I have a set of utility classes that I reuse in several xcode projects.
I want to include the utility classes in every project.
I currently do this by adding inside every xcode project a group and dropping there the files from the file system.
This way, they are included in the compilation.
But every time I do filename changes in the utility classes (e.g. add/rename/delete a file) I have to go through all the projects and reflect the change there.
Some notes:
- The projects are irrelevant, i.e. not different products from a suite of products. So I cannot use an all products project and do the separation at the targets level for each of the products.
- When I do changes in a utility class from one of the projects, the changes should be reflected in all other projects.
- the utility classes are already on a repo of their own.
- I prefer not to make copies of the files of the utility classes inside every project
- I do not want to do the trip of creating a framework that will then be used by every project. Not all classes are used by every project. I just want to have them compiled as a source files.

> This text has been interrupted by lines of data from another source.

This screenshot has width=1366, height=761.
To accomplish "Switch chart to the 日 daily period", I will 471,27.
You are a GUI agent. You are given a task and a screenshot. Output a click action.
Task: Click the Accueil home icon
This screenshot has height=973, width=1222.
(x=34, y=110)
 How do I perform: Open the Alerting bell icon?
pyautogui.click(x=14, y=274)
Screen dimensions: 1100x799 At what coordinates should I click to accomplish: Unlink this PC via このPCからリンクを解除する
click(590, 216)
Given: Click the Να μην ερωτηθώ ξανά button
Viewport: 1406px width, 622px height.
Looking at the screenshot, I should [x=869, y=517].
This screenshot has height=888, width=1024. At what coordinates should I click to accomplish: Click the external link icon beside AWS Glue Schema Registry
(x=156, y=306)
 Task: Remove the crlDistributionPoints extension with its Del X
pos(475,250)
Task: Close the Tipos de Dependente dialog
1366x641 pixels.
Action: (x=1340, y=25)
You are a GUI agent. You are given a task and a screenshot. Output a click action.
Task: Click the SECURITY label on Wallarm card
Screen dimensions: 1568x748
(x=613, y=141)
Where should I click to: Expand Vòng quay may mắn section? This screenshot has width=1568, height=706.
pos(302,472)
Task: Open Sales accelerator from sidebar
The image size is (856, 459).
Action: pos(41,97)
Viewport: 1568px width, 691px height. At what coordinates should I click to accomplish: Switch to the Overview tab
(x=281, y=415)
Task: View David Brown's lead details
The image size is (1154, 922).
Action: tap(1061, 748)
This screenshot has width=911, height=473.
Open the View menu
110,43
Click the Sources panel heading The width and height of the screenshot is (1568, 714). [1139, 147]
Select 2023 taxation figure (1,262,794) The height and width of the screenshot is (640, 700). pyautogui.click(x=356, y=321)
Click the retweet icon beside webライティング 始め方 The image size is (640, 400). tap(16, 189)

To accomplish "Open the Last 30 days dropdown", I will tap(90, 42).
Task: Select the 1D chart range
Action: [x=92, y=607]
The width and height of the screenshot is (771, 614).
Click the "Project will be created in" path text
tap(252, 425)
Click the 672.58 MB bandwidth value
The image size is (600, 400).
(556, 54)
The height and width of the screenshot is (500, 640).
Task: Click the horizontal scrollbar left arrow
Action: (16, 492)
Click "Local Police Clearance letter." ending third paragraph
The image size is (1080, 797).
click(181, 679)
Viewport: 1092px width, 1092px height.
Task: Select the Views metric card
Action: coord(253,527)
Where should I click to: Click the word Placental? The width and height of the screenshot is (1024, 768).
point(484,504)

As a test, I made a project containing the utility classes and no target, added the project as a child of one of my projects.
I.e. instead of having the yellow folder icon of the file group, I have a project icon containing the files.
The compilation does not seem to pick these files.
Maybe a cmakelists.txt file could serve this purpose? I.e. give to xcode an additional list of files to include in the compilation?
For the Windows's edition of my projects, I use Microsoft's Visual Studio "shared items" project which accomplishes exactly all these requirements.
What is your advice for xcode? Thanks!